Work instruction: Write the listing out again, exactly as it appears.

── Materials provided ──

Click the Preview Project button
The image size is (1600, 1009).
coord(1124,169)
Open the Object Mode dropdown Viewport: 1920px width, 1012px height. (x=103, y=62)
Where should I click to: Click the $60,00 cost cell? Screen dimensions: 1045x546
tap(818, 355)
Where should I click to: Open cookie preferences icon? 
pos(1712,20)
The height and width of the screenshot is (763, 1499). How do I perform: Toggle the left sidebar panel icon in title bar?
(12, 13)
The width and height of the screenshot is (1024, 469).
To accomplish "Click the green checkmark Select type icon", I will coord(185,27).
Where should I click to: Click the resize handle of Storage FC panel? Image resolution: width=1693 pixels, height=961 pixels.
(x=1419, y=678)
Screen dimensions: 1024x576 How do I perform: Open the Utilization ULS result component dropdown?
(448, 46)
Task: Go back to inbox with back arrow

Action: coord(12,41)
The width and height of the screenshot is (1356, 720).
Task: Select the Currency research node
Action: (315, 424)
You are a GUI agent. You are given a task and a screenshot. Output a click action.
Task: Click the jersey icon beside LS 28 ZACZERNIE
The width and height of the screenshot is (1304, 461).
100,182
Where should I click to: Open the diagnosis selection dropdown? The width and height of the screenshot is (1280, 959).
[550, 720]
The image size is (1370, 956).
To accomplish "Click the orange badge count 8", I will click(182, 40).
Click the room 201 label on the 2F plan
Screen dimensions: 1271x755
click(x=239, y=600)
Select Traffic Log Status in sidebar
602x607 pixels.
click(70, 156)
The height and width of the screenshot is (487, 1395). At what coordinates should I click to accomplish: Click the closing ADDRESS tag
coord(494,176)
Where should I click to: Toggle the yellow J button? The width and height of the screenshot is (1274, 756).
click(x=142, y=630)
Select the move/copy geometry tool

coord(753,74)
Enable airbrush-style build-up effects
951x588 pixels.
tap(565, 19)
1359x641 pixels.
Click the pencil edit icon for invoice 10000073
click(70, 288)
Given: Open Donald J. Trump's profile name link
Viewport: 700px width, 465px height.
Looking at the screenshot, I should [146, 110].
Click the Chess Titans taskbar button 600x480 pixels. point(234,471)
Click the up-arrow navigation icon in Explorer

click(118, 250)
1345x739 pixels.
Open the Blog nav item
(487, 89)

───

Exercise answer:
Click the Preview Project button
The image size is (1600, 1009).
coord(1124,169)
Open the Object Mode dropdown Viewport: 1920px width, 1012px height. (x=103, y=62)
Where should I click to: Click the $60,00 cost cell? Screen dimensions: 1045x546
tap(818, 355)
Where should I click to: Open cookie preferences icon? 
pos(1712,20)
The height and width of the screenshot is (763, 1499). How do I perform: Toggle the left sidebar panel icon in title bar?
(12, 13)
The width and height of the screenshot is (1024, 469).
To accomplish "Click the green checkmark Select type icon", I will coord(185,27).
Where should I click to: Click the resize handle of Storage FC panel? Image resolution: width=1693 pixels, height=961 pixels.
(x=1419, y=678)
Screen dimensions: 1024x576 How do I perform: Open the Utilization ULS result component dropdown?
(448, 46)
Task: Go back to inbox with back arrow

Action: coord(12,41)
The width and height of the screenshot is (1356, 720).
Task: Select the Currency research node
Action: (315, 424)
You are a GUI agent. You are given a task and a screenshot. Output a click action.
Task: Click the jersey icon beside LS 28 ZACZERNIE
The width and height of the screenshot is (1304, 461).
100,182
Where should I click to: Open the diagnosis selection dropdown? The width and height of the screenshot is (1280, 959).
[550, 720]
The image size is (1370, 956).
To accomplish "Click the orange badge count 8", I will click(182, 40).
Click the room 201 label on the 2F plan
Screen dimensions: 1271x755
click(x=239, y=600)
Select Traffic Log Status in sidebar
602x607 pixels.
click(70, 156)
The height and width of the screenshot is (487, 1395). At what coordinates should I click to accomplish: Click the closing ADDRESS tag
coord(494,176)
Where should I click to: Toggle the yellow J button? The width and height of the screenshot is (1274, 756).
click(x=142, y=630)
Select the move/copy geometry tool

coord(753,74)
Enable airbrush-style build-up effects
951x588 pixels.
tap(565, 19)
1359x641 pixels.
Click the pencil edit icon for invoice 10000073
click(70, 288)
Given: Open Donald J. Trump's profile name link
Viewport: 700px width, 465px height.
Looking at the screenshot, I should [146, 110].
Click the Chess Titans taskbar button 600x480 pixels. point(234,471)
Click the up-arrow navigation icon in Explorer

click(118, 250)
1345x739 pixels.
Open the Blog nav item
(487, 89)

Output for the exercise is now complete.